This is the second of two programs about the news media in contemporary America. About the role in our national life of the press, both print and electronic…and we focus today on the media and the military.
Indeed, in 1984 Lou Boccardi joined me on another program with Major General Winant Sidle, who after President Reagan’s initially press-less military excursion into Grenada chaired a Pentagon appointed military media relations panel designed to avoid controversy “next time”. But, “next time” came in Desert Storm, in our Gulf War in Kuwait and Iraq…and the matter of press access proved so problematic once again that my guest and his press colleagues have formulated still further principles about the military and media in a democratic, free society. They write: “We believe these are the principles that must govern future arrangements for news coverage of the United States military in combat”…but I want to ask my friend, Lou Boccardi why “must” they? Where is it written? Lou, where is it written besides on this statement of principles?

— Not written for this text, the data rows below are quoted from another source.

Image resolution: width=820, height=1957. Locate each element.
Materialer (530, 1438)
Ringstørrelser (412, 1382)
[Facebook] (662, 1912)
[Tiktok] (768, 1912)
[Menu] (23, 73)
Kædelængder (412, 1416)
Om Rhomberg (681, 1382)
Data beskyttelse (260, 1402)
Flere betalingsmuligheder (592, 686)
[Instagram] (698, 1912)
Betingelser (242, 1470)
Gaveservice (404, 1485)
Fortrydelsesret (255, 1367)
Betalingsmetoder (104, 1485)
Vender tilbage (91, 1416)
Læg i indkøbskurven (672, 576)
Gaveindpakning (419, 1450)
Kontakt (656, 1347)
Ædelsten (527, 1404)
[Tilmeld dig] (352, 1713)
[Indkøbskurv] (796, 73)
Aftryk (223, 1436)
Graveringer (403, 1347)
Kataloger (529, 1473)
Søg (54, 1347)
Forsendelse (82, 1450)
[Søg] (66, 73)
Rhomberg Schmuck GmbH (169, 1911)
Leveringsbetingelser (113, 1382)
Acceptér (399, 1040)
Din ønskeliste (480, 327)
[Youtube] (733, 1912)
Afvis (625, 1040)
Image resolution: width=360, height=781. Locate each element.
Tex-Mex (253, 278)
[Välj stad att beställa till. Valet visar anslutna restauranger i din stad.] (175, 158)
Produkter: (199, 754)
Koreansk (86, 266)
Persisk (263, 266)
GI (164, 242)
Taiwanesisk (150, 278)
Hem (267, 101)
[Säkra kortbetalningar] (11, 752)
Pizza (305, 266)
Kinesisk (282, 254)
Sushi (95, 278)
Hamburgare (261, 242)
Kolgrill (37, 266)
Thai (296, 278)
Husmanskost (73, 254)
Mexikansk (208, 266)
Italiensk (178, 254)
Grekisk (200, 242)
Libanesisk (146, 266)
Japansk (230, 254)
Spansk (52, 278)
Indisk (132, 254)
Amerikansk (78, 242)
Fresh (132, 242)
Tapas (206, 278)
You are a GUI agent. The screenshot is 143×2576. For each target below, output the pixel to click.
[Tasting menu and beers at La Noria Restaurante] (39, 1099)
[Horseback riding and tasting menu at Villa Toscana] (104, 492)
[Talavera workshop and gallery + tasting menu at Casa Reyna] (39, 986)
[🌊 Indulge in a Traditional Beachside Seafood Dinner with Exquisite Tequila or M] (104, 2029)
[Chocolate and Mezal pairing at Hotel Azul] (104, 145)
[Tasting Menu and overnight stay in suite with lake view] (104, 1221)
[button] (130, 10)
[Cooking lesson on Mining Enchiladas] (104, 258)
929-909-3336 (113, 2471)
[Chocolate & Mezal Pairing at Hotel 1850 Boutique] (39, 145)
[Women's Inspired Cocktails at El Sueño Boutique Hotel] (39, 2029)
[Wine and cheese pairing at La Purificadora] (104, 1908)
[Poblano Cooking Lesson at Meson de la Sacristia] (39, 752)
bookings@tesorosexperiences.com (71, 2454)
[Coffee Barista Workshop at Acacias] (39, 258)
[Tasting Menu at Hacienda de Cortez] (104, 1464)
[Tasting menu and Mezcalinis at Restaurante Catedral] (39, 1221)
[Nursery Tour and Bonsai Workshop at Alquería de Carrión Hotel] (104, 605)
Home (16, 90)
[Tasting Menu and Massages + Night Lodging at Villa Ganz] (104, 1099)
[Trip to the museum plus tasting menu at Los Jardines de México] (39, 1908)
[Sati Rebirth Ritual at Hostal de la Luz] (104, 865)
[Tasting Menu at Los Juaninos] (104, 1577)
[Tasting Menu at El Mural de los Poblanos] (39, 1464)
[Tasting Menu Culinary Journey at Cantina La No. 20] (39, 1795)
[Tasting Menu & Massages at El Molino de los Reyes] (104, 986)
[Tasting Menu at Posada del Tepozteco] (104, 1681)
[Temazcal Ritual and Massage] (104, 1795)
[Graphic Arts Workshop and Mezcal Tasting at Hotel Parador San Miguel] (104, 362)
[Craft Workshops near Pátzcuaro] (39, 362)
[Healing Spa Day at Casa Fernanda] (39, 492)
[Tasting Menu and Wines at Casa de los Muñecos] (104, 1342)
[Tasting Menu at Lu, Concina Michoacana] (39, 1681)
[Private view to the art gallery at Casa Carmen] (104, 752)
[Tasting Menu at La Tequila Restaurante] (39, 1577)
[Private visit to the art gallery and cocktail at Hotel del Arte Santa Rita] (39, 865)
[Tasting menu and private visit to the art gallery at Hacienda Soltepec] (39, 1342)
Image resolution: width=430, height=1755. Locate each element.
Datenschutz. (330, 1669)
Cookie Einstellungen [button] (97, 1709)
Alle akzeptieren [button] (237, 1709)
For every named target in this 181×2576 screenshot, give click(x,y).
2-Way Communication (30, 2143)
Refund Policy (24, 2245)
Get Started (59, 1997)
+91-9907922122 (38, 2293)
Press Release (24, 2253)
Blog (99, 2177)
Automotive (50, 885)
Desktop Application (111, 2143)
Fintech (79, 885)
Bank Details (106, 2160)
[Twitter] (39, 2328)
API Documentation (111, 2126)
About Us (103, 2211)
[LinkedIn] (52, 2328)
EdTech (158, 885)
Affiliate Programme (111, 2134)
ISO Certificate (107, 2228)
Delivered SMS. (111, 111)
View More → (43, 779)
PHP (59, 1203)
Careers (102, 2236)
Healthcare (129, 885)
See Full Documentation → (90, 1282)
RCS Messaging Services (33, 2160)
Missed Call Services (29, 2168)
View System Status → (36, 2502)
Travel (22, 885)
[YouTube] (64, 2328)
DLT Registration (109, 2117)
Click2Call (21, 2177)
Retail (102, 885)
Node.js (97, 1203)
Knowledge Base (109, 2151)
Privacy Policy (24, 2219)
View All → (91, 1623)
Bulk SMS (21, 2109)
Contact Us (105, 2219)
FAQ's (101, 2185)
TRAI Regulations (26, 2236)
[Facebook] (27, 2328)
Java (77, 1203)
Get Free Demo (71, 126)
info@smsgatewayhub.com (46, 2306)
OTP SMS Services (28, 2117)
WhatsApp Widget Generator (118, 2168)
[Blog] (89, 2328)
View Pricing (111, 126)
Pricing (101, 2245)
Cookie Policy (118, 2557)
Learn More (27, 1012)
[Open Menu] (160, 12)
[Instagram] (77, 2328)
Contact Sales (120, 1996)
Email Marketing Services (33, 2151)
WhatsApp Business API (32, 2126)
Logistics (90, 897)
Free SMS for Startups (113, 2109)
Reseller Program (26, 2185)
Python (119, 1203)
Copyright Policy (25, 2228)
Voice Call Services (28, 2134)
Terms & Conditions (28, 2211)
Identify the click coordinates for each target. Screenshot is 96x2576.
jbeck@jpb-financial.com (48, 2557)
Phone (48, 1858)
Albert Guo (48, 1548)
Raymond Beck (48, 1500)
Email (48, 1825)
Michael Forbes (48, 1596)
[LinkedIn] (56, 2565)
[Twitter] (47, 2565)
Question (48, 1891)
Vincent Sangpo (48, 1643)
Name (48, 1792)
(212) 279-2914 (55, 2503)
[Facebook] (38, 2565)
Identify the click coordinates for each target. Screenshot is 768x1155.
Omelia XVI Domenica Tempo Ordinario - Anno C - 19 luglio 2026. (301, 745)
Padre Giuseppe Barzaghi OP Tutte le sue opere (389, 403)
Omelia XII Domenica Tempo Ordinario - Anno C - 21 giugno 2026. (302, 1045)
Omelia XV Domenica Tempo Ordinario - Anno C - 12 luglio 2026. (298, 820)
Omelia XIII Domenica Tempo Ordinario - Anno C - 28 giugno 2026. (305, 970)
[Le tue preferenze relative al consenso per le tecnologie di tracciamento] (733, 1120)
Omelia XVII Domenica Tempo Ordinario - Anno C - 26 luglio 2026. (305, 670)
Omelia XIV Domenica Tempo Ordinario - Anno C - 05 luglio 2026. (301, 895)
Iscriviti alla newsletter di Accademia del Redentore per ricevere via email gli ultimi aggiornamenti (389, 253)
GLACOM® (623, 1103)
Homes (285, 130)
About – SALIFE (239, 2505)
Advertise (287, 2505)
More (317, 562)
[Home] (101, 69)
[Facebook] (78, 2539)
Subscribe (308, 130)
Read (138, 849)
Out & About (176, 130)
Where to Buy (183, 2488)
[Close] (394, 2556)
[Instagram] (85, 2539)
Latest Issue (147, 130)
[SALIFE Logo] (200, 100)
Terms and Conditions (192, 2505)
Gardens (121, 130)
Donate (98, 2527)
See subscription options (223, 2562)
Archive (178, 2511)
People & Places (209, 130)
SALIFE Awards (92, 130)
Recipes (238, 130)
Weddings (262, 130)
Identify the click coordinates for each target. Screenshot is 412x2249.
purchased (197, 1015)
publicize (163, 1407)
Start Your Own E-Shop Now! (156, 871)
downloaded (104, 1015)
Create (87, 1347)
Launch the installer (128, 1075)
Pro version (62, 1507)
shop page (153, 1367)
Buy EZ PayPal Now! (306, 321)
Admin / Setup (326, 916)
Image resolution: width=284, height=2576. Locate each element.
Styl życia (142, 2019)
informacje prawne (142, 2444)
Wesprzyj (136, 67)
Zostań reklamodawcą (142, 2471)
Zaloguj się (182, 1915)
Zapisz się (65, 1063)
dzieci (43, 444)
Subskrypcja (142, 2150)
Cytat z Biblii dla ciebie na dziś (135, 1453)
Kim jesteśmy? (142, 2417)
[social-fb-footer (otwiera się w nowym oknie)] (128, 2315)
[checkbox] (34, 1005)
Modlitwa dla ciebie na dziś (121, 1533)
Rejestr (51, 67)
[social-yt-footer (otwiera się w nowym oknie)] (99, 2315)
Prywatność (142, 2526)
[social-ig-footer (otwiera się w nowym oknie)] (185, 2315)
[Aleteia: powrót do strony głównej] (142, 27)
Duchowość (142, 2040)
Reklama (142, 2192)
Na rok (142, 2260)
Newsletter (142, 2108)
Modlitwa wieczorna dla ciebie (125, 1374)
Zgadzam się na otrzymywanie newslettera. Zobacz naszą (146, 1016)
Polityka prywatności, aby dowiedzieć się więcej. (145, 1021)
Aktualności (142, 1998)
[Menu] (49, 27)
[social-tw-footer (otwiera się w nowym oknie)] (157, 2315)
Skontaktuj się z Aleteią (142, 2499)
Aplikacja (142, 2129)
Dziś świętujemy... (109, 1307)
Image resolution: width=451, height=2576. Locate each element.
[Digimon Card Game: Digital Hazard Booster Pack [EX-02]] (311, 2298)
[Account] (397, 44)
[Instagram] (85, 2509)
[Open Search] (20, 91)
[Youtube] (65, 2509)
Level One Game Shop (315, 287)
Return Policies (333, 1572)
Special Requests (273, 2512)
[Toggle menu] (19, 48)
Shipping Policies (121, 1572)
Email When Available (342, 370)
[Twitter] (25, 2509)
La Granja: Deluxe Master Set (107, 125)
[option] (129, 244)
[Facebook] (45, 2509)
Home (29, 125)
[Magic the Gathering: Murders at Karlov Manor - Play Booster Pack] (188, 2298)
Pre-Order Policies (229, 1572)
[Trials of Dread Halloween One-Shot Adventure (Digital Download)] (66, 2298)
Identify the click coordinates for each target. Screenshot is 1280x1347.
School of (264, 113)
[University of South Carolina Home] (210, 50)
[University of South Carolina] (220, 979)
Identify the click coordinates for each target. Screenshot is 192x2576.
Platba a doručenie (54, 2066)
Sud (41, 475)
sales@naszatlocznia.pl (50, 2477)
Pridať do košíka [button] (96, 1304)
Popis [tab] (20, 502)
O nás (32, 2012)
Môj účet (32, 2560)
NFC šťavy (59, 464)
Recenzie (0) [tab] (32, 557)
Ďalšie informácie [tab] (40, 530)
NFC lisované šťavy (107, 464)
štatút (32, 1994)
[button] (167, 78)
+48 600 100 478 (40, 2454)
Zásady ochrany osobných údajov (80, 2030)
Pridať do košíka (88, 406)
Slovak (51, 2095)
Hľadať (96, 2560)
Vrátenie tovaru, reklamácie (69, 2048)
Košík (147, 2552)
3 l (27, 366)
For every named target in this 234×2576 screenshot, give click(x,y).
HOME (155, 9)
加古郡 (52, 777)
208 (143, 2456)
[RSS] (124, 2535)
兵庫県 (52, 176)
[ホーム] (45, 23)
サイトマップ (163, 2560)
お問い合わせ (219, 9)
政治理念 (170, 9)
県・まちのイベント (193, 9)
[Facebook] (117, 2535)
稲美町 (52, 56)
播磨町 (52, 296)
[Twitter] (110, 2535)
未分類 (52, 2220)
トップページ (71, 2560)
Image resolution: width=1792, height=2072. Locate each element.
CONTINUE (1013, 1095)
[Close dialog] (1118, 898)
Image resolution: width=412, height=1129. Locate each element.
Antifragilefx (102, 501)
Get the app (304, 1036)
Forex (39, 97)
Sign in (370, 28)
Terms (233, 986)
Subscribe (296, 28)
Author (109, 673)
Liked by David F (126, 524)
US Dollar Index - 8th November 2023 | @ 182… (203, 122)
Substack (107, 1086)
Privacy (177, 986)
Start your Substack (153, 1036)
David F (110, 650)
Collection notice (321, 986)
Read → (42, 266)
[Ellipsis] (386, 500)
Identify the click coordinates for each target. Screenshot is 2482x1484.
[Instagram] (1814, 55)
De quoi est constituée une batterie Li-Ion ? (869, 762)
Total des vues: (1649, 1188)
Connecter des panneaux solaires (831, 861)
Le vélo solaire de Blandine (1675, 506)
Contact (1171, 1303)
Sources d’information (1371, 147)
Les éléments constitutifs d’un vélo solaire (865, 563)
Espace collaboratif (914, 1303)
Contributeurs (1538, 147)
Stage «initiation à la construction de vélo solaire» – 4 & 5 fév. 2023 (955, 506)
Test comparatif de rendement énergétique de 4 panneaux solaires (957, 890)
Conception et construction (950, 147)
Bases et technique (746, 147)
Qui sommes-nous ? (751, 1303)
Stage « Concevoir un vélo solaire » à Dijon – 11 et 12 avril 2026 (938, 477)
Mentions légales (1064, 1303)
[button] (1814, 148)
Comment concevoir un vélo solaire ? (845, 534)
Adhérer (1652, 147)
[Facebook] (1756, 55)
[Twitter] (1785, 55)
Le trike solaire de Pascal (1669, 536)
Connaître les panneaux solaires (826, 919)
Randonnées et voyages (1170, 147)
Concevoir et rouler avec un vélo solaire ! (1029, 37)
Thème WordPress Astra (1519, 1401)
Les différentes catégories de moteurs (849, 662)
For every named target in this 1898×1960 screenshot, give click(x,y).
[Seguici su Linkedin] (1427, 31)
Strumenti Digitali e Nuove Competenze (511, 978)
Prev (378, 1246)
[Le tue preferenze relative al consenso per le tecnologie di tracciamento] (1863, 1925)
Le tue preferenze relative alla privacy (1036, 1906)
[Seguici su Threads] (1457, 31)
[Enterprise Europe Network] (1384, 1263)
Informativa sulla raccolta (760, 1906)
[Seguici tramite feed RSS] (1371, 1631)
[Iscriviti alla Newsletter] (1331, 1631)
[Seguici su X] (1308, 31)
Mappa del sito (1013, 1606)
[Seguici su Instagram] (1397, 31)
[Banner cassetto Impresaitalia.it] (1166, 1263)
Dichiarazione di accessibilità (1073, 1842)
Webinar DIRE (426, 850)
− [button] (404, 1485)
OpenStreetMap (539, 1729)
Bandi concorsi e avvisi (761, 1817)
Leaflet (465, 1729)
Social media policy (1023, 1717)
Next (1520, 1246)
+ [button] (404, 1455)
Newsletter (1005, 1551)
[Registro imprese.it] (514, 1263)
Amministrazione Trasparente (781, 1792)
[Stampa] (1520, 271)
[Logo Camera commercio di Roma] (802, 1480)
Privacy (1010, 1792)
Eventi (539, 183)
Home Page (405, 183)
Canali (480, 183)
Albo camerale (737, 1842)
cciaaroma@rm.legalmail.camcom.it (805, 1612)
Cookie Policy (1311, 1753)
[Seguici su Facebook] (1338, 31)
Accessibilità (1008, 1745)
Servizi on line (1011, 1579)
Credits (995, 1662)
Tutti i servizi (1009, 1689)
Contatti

Boccardi: I think clearly, Dick, we use the term that they “must” govern as an expression of our sense that these would be the appropriate rules. Obviously, if this was something that we could simply ordain by saying then we’d be…we wouldn’t be discussing them, and in fact, having lengthy conversations with the Pentagon about the arrangements for next time. So I think you’ve seized on something that’s just a matter of language and try to make a little bit more of it then there really is.
Heffner: Which is my habit.
Boccardi: We think…which is your habit, and one of your endearing habits. We think these are an appropriate…these express an appropriate approach to covering a war. What will happen as the Washington Bureau Chief group that, that was the drafter of these principles, engages in this discussion, I don’t know yet. That process is going forward.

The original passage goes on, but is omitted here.